ApproachMonthly CostHA Level
2 NAT GWs, no VPC endpoints~$65 + data processingFull HA
1 NAT GW + VPC endpoints~$91 ($33 NAT + $58 endpoints)Partial (outbound only)
2 NAT GWs + VPC endpoints~$123 ($65 NAT + $58 endpoints)Full HA

VPC endpoints eliminate NAT Gateway charges for the majority of AWS service traffic (ECR pulls, log shipping, secret fetching). The single NAT Gateway handles only outbound LLM provider API calls. During a NAT GW AZ failure, Fargate tasks remain HA (spread across 2 AZs), but outbound LLM calls from the affected AZ fail temporarily. For a medium-scale gateway, this trade-off saves $32.40/month while maintaining task-level HA.

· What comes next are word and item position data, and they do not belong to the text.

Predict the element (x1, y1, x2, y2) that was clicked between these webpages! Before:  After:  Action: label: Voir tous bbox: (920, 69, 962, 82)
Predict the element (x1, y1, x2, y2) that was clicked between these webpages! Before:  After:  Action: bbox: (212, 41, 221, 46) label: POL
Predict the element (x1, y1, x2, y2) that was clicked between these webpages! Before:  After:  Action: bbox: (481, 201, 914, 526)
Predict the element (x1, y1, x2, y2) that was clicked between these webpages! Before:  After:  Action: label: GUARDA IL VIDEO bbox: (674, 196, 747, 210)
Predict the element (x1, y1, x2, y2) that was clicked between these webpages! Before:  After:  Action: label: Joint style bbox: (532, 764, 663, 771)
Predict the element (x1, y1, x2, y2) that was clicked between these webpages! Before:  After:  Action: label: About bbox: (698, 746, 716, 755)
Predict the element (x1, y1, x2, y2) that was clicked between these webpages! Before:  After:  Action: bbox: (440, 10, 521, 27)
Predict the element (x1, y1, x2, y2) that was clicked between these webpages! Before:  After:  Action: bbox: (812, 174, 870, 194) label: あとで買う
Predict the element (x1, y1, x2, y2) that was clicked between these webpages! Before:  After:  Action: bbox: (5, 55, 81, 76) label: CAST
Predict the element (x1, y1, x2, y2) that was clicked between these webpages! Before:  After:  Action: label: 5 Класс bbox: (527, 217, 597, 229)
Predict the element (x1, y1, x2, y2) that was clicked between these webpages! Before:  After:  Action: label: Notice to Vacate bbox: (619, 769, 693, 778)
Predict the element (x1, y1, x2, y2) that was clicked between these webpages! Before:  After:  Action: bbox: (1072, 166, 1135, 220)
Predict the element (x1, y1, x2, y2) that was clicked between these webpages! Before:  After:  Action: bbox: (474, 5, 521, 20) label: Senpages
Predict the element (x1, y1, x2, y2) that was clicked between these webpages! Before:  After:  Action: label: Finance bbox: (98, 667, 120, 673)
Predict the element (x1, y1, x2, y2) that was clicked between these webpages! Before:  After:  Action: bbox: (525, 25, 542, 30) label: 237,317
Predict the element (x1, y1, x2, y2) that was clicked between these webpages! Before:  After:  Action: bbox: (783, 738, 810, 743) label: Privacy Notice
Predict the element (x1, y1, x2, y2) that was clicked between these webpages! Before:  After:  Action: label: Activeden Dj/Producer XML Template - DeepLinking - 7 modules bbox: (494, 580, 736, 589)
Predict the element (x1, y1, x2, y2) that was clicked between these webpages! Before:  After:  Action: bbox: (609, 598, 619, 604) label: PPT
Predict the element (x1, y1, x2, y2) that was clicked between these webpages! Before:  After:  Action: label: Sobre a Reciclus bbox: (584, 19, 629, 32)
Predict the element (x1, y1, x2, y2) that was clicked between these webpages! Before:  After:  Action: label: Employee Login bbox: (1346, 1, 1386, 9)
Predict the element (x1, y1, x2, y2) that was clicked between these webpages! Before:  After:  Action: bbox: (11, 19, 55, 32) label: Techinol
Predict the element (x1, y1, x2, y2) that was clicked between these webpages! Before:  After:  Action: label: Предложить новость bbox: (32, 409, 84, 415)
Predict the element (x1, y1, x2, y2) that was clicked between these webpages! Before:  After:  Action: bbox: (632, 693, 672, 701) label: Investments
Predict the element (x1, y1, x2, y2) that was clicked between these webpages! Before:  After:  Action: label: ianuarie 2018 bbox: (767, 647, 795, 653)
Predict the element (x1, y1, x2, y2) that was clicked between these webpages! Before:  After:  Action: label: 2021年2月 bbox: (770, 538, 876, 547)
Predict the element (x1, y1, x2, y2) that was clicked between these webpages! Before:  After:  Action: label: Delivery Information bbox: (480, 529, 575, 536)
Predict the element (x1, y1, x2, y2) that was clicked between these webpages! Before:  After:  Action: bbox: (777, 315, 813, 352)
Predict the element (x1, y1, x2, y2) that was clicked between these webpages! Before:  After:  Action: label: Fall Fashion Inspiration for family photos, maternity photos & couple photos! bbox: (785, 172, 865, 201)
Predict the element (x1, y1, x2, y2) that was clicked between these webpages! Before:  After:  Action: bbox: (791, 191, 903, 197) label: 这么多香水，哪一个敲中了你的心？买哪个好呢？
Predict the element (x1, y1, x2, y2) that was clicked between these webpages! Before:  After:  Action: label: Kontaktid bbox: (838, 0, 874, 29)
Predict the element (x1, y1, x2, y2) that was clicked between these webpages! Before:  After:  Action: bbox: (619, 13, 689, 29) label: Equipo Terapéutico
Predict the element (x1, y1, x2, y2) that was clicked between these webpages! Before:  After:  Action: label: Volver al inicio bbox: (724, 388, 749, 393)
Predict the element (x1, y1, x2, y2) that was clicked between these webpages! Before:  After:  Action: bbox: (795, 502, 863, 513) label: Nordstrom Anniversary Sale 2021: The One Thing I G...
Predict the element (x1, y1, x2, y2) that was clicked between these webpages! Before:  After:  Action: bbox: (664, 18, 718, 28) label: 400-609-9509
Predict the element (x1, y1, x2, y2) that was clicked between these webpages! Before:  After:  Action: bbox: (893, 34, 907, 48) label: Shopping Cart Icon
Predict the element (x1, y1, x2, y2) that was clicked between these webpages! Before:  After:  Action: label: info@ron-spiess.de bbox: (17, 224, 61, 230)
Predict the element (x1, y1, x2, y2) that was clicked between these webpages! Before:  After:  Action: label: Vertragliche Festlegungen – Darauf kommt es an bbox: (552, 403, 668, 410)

AWS Bedrock traffic does not need the NAT Gateway at all — it can use a Bedrock VPC endpoint, making Bedrock calls resilient to NAT failures.

Positive: ~$32/month savings, reduced data processing costs for AWS service traffic, Bedrock calls immune to NAT failure.

Negative: Outbound LLM calls (non-Bedrock) from the NAT GW’s AZ fail during AZ outage. Acceptable risk for medium scale. Upgrade to 2 NAT GWs is a single Terraform variable change.